--- oOo ---
“Mati aku,“ gumam Kang Sastro begitu bangun tidur. Dia telat kerja bhakti membersihkan got di ujung gang. Badannya masih pegal dan mata susah melek (akibat jongkok semaleman...ronda sambil g***e). Kang Sastro termasuk warga yang talk less do more alias sepi ing pamrih rame ing gawe, kalo tidak atau terlambat datang kegiatan RT, akan merasa sangat bersalah... (jarang2 nich). Sambil ciprat-ciprat muka dengan sisa aqua gelas dia meluncur ke TKP, ternyata sedang tea-break di pos ronda, kebetulan...
“Minggir, yang punya pos datang,“ serempak Pak eRTe cs menyambutnya. “Sorry telat nich,“ kata Kang Sastro sambil nyamber bakwan. “Kok dikit banget yang datang ya?“ batinnya sambil terus nggayemi (ngemil). Sebenarnya apa yang dibatin Kang Sastro sama dengan pikiran Pak eRTe dan warga yang lain. Tapi ini lumrah dan biasa. Kerja bhakti, ronda dan kegiatan RT lainnya memang bukan favorit warga, banyak warga yang berlomba untuk abstain. Ada yang beralasan nggak punya arit atau pacul, nggak hobi ngarit atau macul, tidak atau belum tahu kalo ada kegiatan, sedang ada acara, dll, dsb, dst...

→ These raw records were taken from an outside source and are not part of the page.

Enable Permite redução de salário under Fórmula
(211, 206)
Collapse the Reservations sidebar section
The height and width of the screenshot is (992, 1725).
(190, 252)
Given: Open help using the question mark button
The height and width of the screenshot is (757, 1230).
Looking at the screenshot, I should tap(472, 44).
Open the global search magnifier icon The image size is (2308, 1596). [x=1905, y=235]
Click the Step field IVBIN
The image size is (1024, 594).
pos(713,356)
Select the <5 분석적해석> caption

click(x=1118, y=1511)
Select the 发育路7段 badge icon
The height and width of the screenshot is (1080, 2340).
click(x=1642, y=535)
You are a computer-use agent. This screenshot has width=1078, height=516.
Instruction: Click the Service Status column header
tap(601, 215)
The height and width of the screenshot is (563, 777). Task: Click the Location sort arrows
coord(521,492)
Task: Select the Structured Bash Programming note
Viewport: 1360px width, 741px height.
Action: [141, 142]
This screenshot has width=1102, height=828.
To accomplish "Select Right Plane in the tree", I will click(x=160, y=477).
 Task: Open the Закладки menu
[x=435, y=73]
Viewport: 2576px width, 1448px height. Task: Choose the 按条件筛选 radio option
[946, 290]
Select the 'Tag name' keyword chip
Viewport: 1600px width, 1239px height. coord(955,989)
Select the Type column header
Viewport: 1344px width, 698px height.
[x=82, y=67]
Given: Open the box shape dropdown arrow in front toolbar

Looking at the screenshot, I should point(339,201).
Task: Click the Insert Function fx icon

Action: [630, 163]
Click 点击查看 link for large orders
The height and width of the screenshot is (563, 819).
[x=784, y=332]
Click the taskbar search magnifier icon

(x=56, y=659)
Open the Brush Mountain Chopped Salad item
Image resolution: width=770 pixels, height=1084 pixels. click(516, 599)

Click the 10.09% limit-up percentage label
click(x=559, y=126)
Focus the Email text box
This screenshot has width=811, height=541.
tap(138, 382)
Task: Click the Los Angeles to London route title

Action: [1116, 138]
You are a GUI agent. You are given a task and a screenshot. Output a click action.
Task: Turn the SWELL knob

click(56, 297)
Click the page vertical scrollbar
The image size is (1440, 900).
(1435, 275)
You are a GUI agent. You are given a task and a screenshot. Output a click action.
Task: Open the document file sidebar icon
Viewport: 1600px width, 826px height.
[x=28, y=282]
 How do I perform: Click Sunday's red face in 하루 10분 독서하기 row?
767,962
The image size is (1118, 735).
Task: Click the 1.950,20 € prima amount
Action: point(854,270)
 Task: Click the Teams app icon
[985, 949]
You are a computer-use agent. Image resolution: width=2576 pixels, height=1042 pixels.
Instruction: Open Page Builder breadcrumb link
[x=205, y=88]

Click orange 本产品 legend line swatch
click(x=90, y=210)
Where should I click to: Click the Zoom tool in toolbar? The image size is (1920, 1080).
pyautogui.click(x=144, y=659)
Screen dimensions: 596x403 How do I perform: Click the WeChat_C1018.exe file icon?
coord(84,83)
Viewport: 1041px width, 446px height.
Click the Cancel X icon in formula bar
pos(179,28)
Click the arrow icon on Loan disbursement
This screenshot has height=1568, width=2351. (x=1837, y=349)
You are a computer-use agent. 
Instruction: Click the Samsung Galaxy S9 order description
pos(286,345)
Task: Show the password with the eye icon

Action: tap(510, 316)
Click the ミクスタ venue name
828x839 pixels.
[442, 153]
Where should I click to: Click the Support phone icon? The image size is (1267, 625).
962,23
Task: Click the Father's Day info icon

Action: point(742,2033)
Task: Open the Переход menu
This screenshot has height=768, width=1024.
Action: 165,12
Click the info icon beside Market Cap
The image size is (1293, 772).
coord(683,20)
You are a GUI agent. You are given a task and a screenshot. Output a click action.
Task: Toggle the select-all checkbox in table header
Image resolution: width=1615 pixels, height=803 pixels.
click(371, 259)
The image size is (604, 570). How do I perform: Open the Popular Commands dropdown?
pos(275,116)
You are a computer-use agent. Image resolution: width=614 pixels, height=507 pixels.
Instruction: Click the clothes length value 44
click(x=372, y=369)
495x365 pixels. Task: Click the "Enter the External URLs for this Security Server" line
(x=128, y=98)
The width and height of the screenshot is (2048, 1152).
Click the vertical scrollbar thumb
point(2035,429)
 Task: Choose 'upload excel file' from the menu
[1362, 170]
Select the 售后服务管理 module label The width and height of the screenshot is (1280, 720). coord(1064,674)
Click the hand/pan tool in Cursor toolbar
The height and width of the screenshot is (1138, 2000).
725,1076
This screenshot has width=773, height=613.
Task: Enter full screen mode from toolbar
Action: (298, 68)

“Kapan datang dari Oslo(Solo)?“ tanya Kang Sastro ke Mas Jono di sebelahnya. “Tadi pagi Kang, macetnya wis mendingan, naik bis cuma 18 jam nyampe“. ”Weleh2... 18 Jam kok mendingan,” seloroh Pak eRTe. “Yo mending to, lha wong pas berangkatnya aja nyampe 24 jam,“ sambung Mas Jono. “Berarti mudiknya uenak tenaaan… puas to… capek to… siapa suruh mudik” canda Kang Sastro.
“Keadaan kemarin aman terkendali khan Te?” tanya Mas Jono ke Pak eRTe. “Alhamdulillah aman, tapi sepi banget, kita begadang tiap malam“ jawab Pak eRTe. Biarpun macet dan tua di jalan, Mas Jono termasuk beruntung bisa mudik. Kang Sastro, Pak eRTe dan beberapa warga lain yang tidak mudik, harus ronda dan begadang tiap malam. “Sebenarnya yang mudik nggak terlalu banyak, hanya 1/3, tapi yang mau begadang dan ronda ya dia lagi-dia lagi,“ kata Pak eRTe sambil nunjuk ke Kang Sastro cs. “Emang hobinya begadang kali Te... berarti lebaran kemarin asik tenaaan... sepi to... ngantuk to... siapa suruh nggak mudik,“ balas Mas Jono.
“Woiii... kerja-kerja, jangan nongkrong terus,“ teriak seorang warga. “Siaaap,“ jawab Kang Sastro cs serempak. Nongkrong pun bubar.
>>>
Tulisan ini hanyalah fiktif belaka, kalau ada kesamaan cerita, kejadian atau pun nama, kami mohon maaf... hanyalah kebetulan yang disengaja.